_TASK OBJECTIVE_
One range is to be output from the listing below, exactly as written: the line with "The height and width of the screenshot is (819, 1456)." to the line with "Task: Switch to the Insert tab", both kept.

_SUPPLIED DATA_
* * * * * * *
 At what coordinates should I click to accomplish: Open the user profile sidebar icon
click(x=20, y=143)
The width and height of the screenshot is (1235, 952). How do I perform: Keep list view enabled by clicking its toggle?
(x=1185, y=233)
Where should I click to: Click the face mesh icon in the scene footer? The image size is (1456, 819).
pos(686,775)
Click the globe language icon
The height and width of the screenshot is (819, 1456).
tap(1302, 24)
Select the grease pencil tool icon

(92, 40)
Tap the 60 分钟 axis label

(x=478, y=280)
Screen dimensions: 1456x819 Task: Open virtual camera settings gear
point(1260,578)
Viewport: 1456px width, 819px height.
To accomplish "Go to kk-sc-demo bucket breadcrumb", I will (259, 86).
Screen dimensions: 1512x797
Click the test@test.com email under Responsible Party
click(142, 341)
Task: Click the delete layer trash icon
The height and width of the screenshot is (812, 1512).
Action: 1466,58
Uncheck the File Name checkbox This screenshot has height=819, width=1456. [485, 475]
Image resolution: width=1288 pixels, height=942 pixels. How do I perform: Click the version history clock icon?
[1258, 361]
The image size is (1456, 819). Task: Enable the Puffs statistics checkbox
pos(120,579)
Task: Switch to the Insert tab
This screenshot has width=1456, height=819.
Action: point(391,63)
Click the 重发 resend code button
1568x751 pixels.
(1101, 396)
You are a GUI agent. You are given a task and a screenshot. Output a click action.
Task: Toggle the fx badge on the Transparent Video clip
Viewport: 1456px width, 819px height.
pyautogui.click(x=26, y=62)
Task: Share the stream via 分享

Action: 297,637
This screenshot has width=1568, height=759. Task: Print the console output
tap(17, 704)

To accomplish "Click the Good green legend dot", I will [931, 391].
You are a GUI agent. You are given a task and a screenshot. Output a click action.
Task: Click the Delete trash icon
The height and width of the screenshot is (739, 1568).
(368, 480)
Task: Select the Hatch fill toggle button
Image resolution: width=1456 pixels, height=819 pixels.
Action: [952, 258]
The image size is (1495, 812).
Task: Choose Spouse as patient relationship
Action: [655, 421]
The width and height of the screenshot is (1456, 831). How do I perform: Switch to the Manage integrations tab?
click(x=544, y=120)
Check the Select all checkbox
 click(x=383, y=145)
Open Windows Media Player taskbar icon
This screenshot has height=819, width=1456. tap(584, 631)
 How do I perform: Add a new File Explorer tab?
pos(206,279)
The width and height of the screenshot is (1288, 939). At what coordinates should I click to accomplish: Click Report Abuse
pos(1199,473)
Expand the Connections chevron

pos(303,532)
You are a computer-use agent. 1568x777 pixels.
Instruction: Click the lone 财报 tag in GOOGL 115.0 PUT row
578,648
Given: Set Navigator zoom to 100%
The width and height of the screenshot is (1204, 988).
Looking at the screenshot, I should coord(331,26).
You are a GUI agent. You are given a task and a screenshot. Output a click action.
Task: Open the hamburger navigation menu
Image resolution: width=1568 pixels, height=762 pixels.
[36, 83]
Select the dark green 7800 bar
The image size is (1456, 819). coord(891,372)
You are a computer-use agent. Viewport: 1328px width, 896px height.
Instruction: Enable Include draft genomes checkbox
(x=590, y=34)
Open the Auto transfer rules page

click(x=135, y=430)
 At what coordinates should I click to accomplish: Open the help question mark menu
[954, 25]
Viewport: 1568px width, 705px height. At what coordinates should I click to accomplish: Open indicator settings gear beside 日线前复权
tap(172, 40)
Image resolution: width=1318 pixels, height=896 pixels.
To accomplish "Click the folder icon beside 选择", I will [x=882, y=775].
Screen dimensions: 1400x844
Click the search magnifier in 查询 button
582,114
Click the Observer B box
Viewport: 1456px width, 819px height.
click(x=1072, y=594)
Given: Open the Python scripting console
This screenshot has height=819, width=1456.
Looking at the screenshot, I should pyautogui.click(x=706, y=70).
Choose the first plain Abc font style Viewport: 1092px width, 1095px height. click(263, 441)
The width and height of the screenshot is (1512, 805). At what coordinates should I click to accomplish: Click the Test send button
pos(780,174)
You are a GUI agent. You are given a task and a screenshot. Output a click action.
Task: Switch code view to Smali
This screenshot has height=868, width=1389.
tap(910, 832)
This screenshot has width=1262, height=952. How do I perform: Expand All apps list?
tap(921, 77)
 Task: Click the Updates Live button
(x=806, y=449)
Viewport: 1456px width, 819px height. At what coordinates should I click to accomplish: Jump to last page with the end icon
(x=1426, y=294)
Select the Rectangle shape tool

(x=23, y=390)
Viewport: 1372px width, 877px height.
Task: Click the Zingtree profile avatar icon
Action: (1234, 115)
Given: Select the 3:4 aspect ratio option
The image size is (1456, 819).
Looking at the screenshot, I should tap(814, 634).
* * * * * * *
_ANSWER FOR THIS EXERCISE_
The height and width of the screenshot is (819, 1456).
tap(1302, 24)
Select the grease pencil tool icon

(92, 40)
Tap the 60 分钟 axis label

(x=478, y=280)
Screen dimensions: 1456x819 Task: Open virtual camera settings gear
point(1260,578)
Viewport: 1456px width, 819px height.
To accomplish "Go to kk-sc-demo bucket breadcrumb", I will (259, 86).
Screen dimensions: 1512x797
Click the test@test.com email under Responsible Party
click(142, 341)
Task: Click the delete layer trash icon
The height and width of the screenshot is (812, 1512).
Action: 1466,58
Uncheck the File Name checkbox This screenshot has height=819, width=1456. [485, 475]
Image resolution: width=1288 pixels, height=942 pixels. How do I perform: Click the version history clock icon?
[1258, 361]
The image size is (1456, 819). Task: Enable the Puffs statistics checkbox
pos(120,579)
Task: Switch to the Insert tab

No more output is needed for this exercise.